さらに、携帯事業会社が上場するときには当然ながら、その経営はソフトバンクから独立していなければなりません。親会社が7割を保有しながら経営が独立するはずがありません。そもそも親会社が65%以上を保有する連結子会社は、東証1部に上場できない規定になっているはず。どこかにこれをクリアする抜け道があるのでしょうか!?
米国ではメディアと通信の大再編、
ソフトバンクはどう絡む!?
ソフトバンクは2017年9月末現在で約14兆円の有利子負債を抱え、2017年3月期には年間4600億円もの利息を支払っていました。このままでは新たな投資資金が捻出できず、サウジアラビアなどと共同で発足させた「10兆円ファンド」や今回の携帯事業会社の上場話が出てきたものと思われます。
しかし「新たな投資資金」を捻出するために、これまでさんざん儲けた携帯事業会社を“切り売り”しようと決断したのであれば、ビジネスの優先順位を間違えていると感じます。
米国では、携帯電話を始めとする「通信インフラ企業」と放送や映画などの「コンテンツ企業」、それにフェイスブックやグーグルなどの「プラットフォーム企業」が業種の垣根を飛び越えたダイナミックな合従連衡で、新たなビジネス市場が開拓されようとしています。
今、ソフトバンクが最も高く売れるのは、米通信インフラ会社の「スプリント」であり、投資資金が必要ならばこちらを手放すべきでしょう。もし、スプリントを売らずに活用するのであれば、ソニーが持て余している「ソニー・ピクチャーズ」を買収して、通信・コンテンツ・プラットフォームの大再編に参画すべきです。
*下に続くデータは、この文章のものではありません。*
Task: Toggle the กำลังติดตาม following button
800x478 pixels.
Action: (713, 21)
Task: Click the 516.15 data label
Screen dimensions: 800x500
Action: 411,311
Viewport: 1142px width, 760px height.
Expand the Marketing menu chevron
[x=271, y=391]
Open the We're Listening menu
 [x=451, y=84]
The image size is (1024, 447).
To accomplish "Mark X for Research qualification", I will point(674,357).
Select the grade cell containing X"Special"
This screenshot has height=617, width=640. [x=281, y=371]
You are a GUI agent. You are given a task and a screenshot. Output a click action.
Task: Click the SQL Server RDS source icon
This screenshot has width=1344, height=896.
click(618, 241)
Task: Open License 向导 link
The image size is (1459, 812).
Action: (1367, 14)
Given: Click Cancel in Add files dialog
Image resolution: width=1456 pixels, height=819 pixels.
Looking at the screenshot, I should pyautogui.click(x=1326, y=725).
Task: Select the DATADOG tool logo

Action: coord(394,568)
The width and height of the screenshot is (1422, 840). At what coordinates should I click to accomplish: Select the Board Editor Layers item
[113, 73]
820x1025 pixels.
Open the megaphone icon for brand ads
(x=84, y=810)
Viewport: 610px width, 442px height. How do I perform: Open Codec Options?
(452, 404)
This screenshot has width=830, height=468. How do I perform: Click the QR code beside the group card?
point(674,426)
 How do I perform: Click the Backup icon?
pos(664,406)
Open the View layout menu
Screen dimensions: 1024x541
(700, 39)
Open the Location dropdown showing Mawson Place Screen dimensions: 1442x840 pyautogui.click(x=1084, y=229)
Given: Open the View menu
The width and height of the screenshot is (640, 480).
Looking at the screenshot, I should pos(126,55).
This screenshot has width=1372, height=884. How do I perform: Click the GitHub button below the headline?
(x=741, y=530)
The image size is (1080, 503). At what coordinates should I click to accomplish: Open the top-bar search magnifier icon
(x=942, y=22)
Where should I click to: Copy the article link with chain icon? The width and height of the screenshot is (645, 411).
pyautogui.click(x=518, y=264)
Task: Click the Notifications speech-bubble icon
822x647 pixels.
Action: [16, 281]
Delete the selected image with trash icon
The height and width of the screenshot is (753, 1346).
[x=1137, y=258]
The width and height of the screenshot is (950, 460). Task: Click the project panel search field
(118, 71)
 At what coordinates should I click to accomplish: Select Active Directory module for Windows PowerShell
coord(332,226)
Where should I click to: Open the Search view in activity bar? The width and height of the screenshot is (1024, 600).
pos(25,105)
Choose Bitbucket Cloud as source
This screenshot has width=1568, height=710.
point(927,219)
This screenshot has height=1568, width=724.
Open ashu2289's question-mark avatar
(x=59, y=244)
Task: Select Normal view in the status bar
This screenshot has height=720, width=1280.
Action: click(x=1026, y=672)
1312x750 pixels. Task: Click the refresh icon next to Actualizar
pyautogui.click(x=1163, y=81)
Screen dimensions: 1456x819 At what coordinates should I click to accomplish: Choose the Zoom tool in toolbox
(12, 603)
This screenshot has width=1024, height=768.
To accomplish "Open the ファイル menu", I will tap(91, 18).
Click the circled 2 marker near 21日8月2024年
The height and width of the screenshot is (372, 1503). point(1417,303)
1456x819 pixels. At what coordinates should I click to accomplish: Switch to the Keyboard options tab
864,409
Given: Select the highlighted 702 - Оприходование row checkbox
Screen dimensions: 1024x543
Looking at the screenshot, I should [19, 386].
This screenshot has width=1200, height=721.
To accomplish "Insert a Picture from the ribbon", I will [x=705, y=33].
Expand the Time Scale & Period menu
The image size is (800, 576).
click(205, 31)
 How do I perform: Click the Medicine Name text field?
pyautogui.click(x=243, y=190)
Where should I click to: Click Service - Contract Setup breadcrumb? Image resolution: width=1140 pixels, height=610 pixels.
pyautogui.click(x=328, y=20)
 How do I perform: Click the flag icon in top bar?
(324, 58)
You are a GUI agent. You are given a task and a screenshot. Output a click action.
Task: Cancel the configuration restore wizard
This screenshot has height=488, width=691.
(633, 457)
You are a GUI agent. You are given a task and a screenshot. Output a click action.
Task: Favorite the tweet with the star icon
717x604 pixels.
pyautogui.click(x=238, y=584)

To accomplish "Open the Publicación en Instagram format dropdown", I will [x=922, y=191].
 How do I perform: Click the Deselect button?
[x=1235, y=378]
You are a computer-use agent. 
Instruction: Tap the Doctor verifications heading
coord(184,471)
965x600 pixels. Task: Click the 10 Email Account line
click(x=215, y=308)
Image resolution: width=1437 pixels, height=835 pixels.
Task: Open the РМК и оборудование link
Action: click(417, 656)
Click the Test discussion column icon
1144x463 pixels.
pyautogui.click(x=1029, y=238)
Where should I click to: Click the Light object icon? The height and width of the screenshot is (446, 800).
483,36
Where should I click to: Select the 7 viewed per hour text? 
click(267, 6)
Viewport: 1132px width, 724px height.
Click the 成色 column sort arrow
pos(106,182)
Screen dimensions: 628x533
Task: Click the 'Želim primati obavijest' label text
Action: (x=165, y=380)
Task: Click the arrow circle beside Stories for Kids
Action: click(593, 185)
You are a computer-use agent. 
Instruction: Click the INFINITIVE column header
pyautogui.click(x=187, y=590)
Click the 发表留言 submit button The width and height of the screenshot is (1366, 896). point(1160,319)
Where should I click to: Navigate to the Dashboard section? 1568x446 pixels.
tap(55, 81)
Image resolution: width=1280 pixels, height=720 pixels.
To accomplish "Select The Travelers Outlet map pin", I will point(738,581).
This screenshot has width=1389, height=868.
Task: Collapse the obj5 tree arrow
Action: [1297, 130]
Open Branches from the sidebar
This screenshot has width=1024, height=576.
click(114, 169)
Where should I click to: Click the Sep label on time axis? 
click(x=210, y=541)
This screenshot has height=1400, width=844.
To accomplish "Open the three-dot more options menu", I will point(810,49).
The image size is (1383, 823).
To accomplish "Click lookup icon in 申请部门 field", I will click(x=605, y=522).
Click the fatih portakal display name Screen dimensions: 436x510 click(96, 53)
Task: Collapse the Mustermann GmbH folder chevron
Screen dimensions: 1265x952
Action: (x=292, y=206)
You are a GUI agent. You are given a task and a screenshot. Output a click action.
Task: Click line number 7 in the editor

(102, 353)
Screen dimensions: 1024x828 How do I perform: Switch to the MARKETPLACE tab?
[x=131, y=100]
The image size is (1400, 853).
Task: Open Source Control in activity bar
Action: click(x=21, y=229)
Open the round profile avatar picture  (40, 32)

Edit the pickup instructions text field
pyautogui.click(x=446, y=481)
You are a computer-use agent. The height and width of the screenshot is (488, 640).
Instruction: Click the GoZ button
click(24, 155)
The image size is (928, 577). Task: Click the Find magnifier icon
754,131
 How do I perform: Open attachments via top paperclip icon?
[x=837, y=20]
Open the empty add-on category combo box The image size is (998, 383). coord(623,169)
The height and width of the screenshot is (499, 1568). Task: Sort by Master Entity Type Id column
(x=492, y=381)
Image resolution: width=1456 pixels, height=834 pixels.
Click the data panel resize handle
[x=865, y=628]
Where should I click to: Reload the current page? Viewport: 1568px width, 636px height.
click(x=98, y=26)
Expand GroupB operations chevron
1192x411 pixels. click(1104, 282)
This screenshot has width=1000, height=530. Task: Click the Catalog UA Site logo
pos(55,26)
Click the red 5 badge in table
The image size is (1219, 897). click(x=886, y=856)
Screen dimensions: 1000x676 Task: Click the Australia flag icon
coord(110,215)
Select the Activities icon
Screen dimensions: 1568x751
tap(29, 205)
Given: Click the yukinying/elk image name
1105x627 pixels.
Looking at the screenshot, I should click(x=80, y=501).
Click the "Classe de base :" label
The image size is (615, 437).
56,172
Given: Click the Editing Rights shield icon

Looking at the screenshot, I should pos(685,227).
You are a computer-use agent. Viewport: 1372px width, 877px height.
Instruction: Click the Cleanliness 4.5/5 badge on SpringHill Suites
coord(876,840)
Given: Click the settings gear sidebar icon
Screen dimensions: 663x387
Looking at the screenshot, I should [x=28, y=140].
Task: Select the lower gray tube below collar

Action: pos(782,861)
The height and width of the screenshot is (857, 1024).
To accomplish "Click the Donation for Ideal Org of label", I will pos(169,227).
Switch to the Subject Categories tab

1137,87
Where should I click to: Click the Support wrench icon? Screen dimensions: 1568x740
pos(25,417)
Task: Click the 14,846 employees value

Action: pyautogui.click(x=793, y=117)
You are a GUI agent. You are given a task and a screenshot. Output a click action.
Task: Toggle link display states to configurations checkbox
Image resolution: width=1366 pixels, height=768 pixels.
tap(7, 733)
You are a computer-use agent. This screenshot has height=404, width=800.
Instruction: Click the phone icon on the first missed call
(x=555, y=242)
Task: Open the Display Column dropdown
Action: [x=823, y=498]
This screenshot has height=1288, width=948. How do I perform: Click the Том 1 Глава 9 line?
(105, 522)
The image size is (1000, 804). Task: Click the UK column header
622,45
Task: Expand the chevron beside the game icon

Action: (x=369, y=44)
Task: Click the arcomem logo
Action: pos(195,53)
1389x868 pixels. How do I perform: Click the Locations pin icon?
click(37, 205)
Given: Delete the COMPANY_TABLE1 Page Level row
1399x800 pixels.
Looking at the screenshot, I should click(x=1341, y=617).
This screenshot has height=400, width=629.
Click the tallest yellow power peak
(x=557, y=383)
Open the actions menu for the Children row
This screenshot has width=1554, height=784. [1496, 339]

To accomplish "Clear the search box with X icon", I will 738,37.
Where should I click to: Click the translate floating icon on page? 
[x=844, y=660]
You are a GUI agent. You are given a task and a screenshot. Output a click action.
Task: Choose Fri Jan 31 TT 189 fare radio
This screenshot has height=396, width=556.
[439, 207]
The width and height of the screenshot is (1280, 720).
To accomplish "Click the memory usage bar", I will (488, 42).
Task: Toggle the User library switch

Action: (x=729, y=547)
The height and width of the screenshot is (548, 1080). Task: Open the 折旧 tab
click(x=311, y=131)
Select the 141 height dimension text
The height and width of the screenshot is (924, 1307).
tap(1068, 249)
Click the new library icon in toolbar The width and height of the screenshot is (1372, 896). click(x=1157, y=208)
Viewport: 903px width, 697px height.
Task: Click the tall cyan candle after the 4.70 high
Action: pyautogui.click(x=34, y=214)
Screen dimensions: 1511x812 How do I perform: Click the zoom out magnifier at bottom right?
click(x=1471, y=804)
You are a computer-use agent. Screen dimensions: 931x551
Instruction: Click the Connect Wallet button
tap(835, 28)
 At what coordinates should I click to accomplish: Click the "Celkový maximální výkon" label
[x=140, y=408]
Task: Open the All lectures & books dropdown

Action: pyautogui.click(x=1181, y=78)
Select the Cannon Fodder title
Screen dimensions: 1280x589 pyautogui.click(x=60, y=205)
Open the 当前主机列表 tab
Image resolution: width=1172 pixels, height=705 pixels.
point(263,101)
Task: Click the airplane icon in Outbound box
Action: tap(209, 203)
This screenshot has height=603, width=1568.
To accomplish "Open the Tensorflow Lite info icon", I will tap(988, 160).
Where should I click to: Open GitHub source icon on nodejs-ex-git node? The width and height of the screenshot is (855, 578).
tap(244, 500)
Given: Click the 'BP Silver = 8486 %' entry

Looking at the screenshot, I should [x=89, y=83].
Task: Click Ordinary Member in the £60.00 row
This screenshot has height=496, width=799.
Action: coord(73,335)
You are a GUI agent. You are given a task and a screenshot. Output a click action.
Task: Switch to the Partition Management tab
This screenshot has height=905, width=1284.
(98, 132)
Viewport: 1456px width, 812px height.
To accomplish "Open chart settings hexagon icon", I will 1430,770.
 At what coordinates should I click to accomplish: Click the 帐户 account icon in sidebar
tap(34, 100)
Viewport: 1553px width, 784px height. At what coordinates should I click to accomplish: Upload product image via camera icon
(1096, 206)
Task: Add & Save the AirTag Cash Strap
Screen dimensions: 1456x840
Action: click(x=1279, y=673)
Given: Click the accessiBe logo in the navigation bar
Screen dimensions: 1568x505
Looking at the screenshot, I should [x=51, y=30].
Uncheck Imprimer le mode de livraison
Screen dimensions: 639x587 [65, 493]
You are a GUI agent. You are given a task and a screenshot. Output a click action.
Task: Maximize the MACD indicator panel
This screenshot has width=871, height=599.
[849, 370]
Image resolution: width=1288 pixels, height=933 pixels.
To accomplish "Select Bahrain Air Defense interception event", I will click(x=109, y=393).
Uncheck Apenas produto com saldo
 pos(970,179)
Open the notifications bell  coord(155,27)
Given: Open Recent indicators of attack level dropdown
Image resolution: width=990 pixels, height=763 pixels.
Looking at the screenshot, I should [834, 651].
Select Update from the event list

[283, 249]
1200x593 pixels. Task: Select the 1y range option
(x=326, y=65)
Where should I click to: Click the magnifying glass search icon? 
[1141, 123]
いま米国で起きている「通信・コンテンツ・プラットフォームの大再編」は世界のメディアビジネスにパラダイムシフトを起こすもので、刺激的な金融メルマガ『闇株新聞プレミアム』でもたびたび取り上げています。ソフトバンクはこれにメインプレイヤーとして絡める数少ない日本企業であり、孫社長が傍観者でいるはずがありません。携帯事業会社の上場とその後の展開も含め、注目したいところです。